We are in the Gulf of Aden off Somalia, bound for Salalah, Oman. The nautical chart on the Bridge has this zone shaded pink with the printed notation ‘High Risk Area.’ These are the waters made infamous by the Tom Hanks film in which pirates hijacked a merchant ship terrorizing her crew. Although entertaining and ‘based on a true story,’ the movie defamed this beautiful sea. And the people of Somalia. There are no pirates working today, only a passenger liner on her way to Suez.
Although I occasionally yearn for the society and comforts of a cruise ship, I am happy aboard the Ural. I took this adventure for several reasons, but one was to experience the earth firsthand. Looking at maps and picture books gives no human measure of the great seas and vast continents of the planet. Travel by air defeats our apprehension entirely. A container ship cruises at about 14 knots per hour, the speed of a weekend cyclist on level ground. That speed is within my ken. I can wrap my mind around it.
This is my fourth week on the road. I have personal experience of time and distance between West Cork and Somalia. Cycling and traveling by container ship have given me a yardstick, a sense of scale. Imagine if you gave up your car for lent, how quickly you’d know the real distance to your grocery market. You’d experience the place you live in a different, more intimate way. That’s what I’m doing with Mother Earth, getting to know her.

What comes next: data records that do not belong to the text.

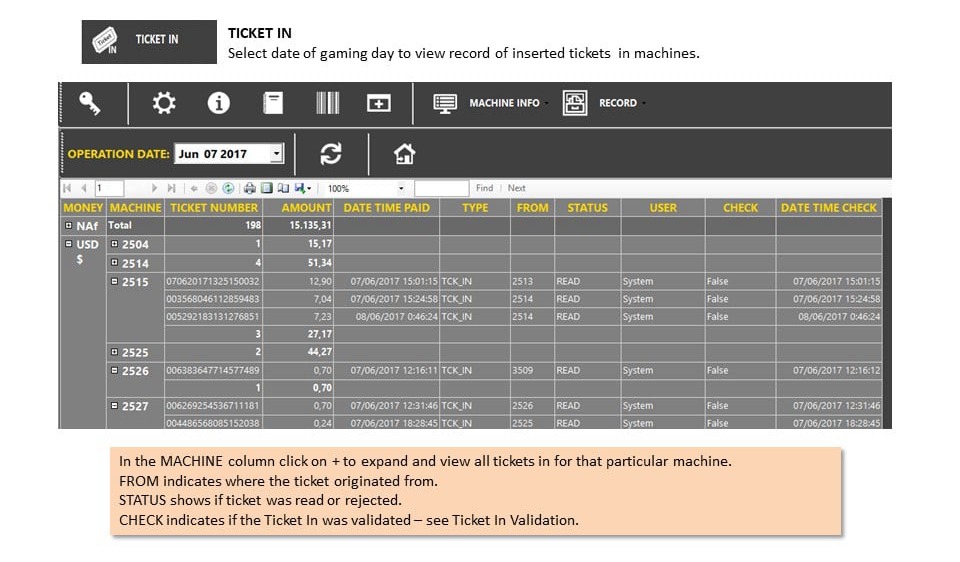Screen dimensions: 960x562
Task: Open the Operation Date dropdown
Action: click(x=277, y=153)
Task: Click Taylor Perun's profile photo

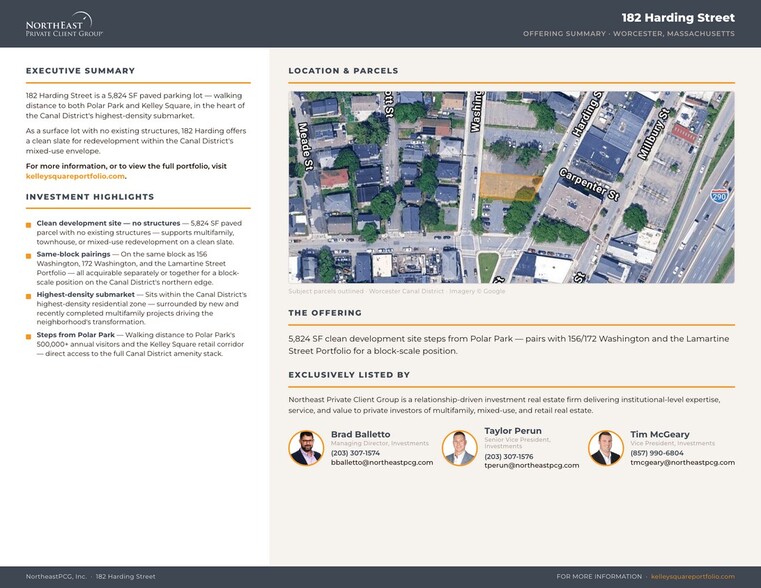Action: click(460, 448)

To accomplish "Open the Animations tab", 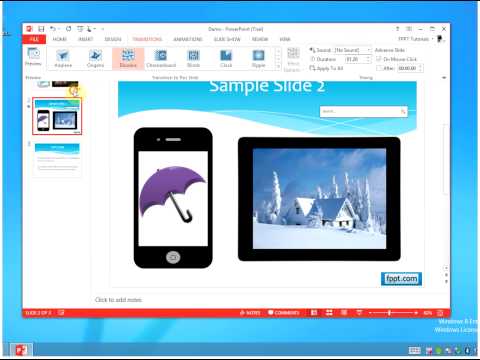I will 188,39.
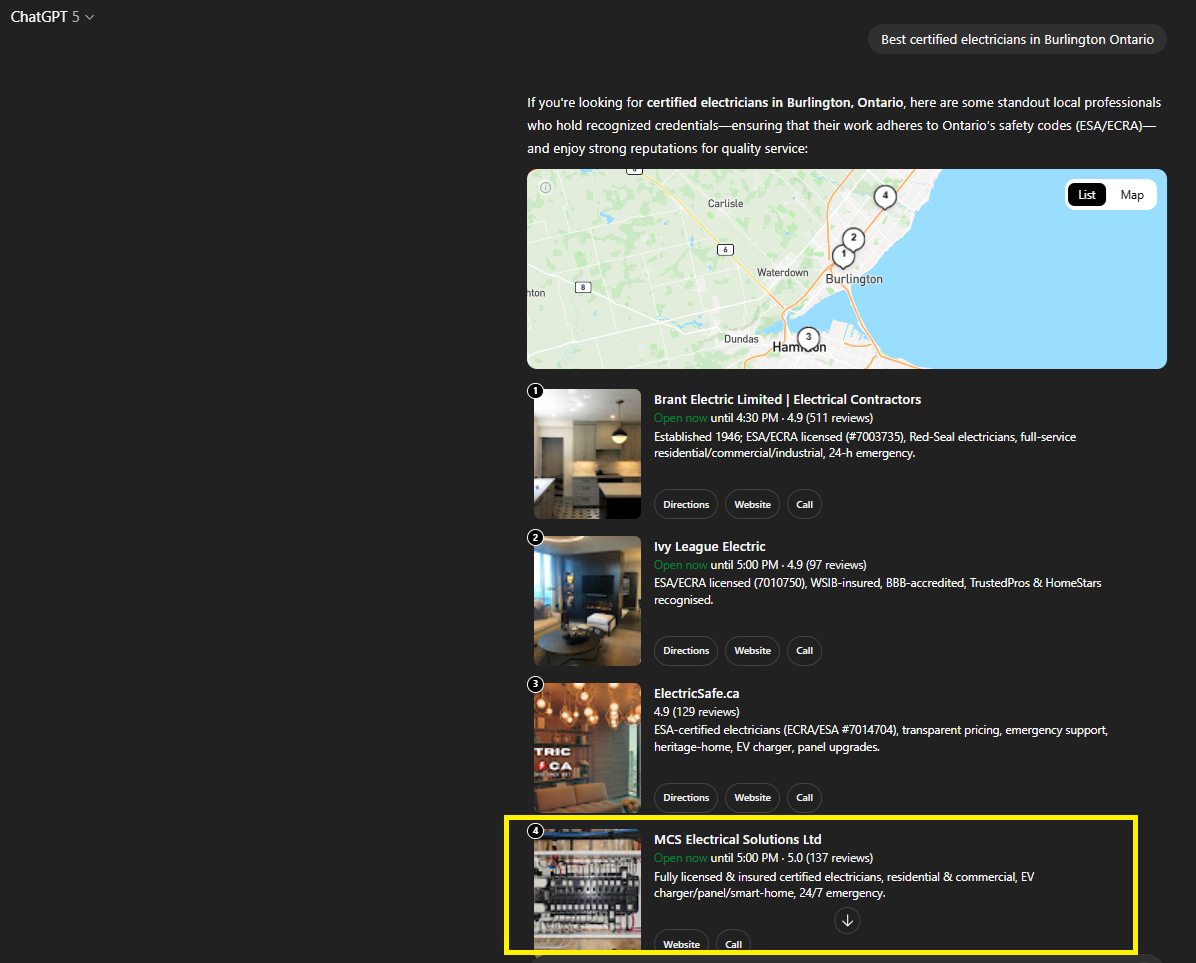Click map pin number 4
1196x963 pixels.
pyautogui.click(x=884, y=196)
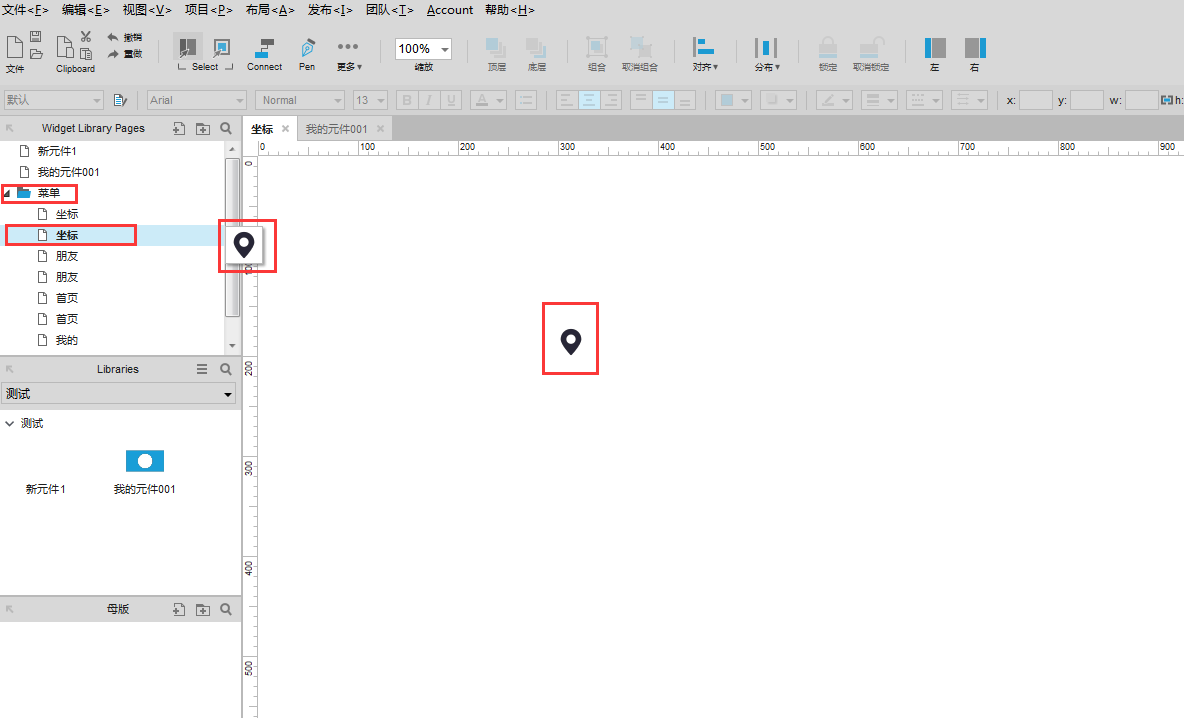Collapse the 菜单 folder in the tree

click(x=8, y=193)
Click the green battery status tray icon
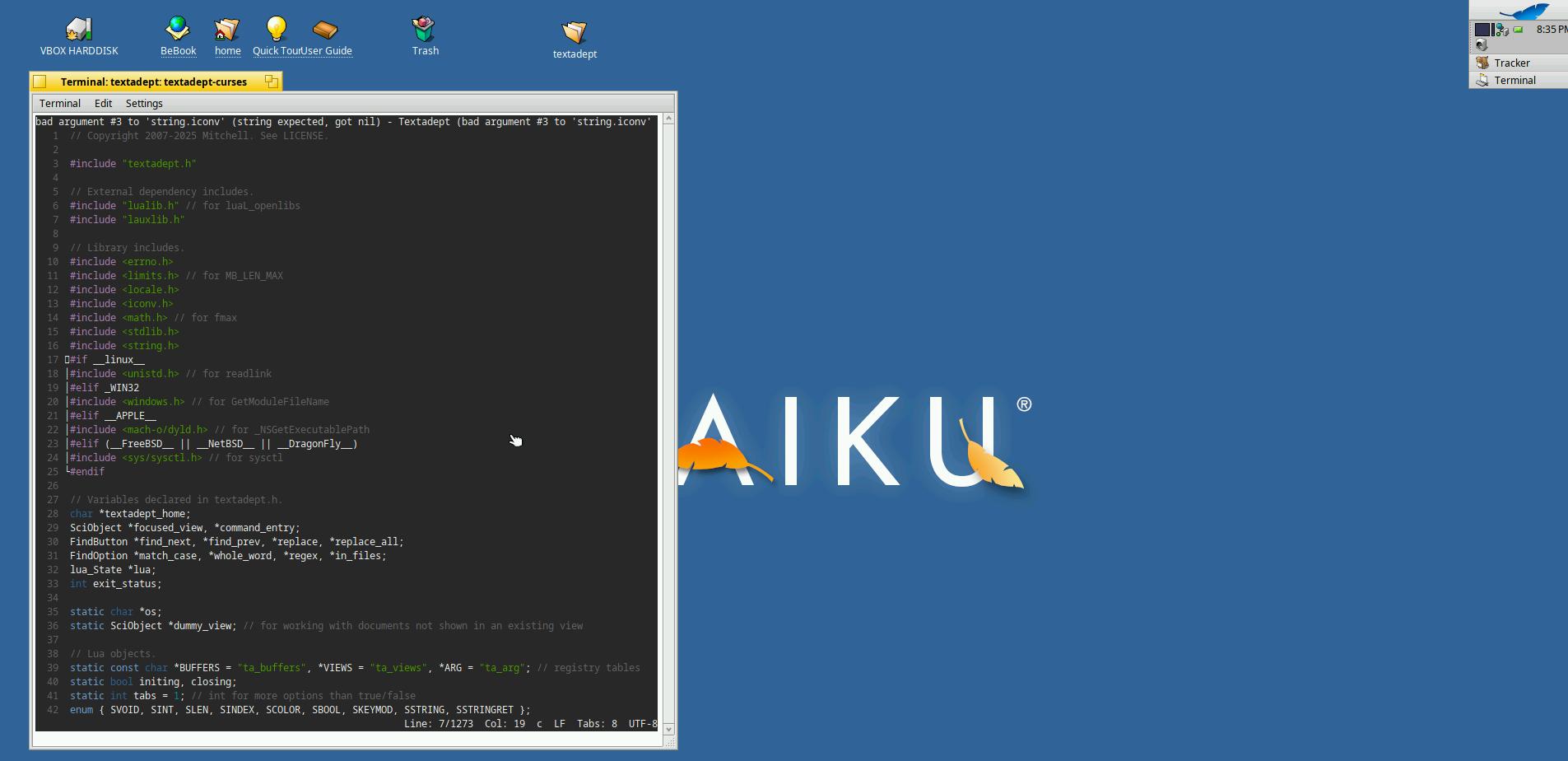This screenshot has width=1568, height=761. (x=1519, y=30)
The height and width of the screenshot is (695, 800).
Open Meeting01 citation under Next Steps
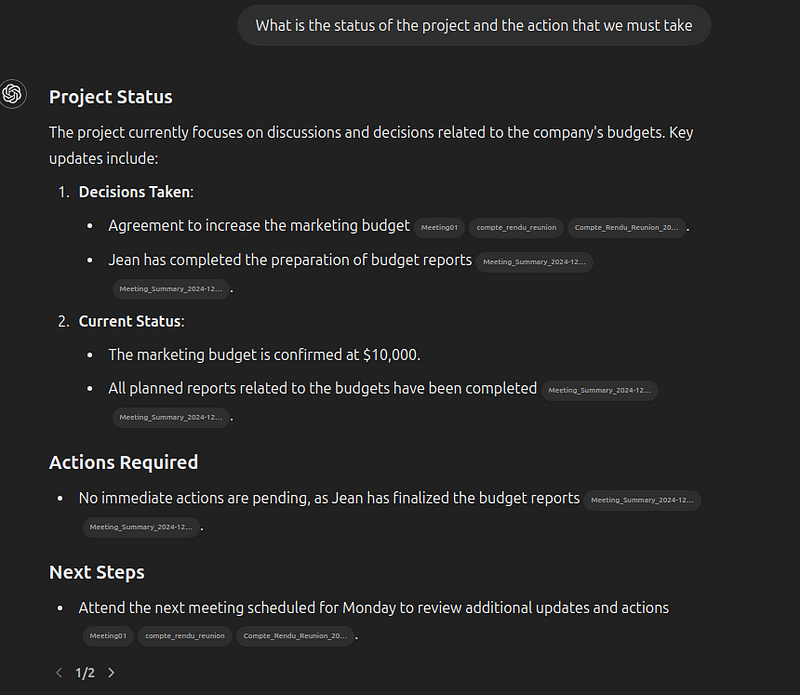point(108,636)
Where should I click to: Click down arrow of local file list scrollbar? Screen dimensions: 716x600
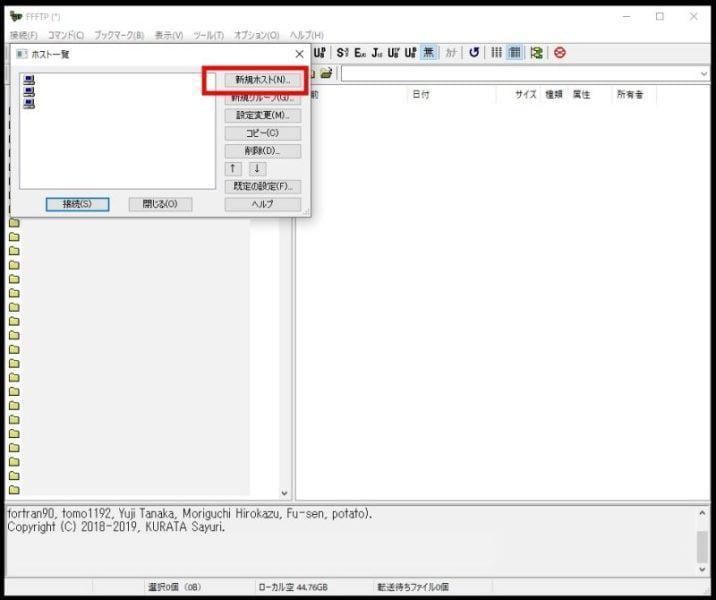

Somalia – If I could, I would pause here. I am certain that film and news reports, like air travel, mislead us in matters of scale. However, in Africa it’s not about time and distance. It’s about suffering, a matter of the heart. People are starving. They are dying for lack of medicine, dying for lack of clean drinking water. I’m not sure I could bear to take the measure of their lives, spend a day walking the streets of Mogadishu. However, if I did that, I might understand the desperation which drives men to piracy.